Where to Go From Here
Brian Li published an insightful and somewhat controversial blog post The Future of Broadway for Musicians, Actors, and Crew Members, and I happen to agree with what he said. Our field will likely be even more competitive once theatre returns, and we shouldn’t rule out the possibility of wage cuts, reductions in cast and orchestra sizes, or anything else. We live in unprecedented times and we need to consider options we never would have considered previously.
I recently completed the General Assembly Front End Web Development course. I’ve always loved computers and coding, so I’m not taking any chances. Even if Broadway bounces back quicker than expected, I intend to continue learning coding so that I can use it for my work doing electronic music design by writing custom scripts for MainStage and Logic or web apps and backend functionality on my website. And should we find ourselves returning to a much bleaker scenario than we ever imagined, I plan to continue learning coding so that I can parlay that into an alternative career.
While it’s not feasible for everyone to learn to code, this is an opportunity for us to acquire new skills which can only increase our earning potential while also providing a hedge against slow times once the business comes back to life. In this day and age, it’s become more critical than ever to have multiple revenue streams and to diversify as much as possible.
The truth of the matter is that we have no idea when Broadway will be back, and once it’s back, how closely it will resemble the Broadway we already know. Unfortunately, the time it takes to get through this pandemic is completely beyond our control, given the politicization of nearly every aspect of it from vaccines to mask wearing and everything else. We also have no idea how much competition will exist or whether wages will be similar to what they are now.
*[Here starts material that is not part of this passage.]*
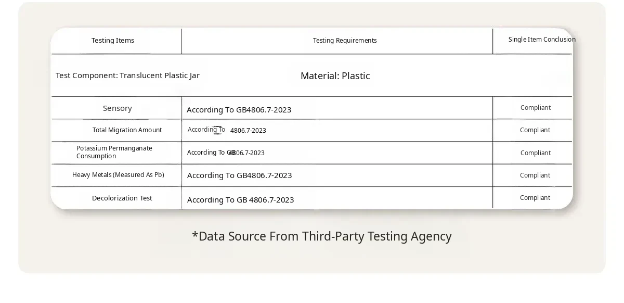
Task: Select the Potassium Permanganate Consumption cell
Action: [x=114, y=152]
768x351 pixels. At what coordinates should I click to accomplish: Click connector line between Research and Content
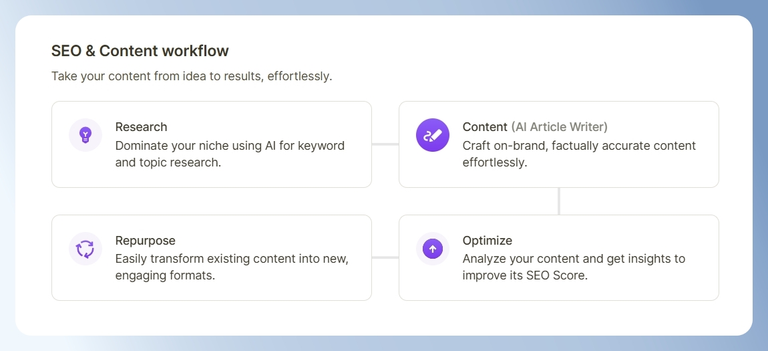[x=385, y=144]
What we can control is how we use this time while we wait for the industry to return. Of course we can continue to hone our craft, work on projects remotely, etc, but this time can be incredibly fruitful if we use this as an opportunity to learn a new skill, start a new business, or simply restructure our approach to the industry.
The hand we’ve been dealt as members of the entertainment industry is terrible, and the lack of empathy for our situation is despicable. As much as we can try to educate the public and our elected leaders, I’m skeptical of how much of an effect it will have on policies that affect us in any sort of meaningful way. But let’s use this time to regroup, improve and upgrade our skills, and find a new lease on life. Clearly our industry has undergone massive changes in the last decade, and will most likely evolve in profound ways as a result of the pandemic and the new technology available. We have a golden opportunity to stay ahead of the technological and evolutionary curve if we use this downtime to focus on adapting to the situation and doing our best to anticipate what the future holds for us as artists, and to reevaluate how we’ll use our talents and skills for both our livelihoods and to make this world a better place for all humanity.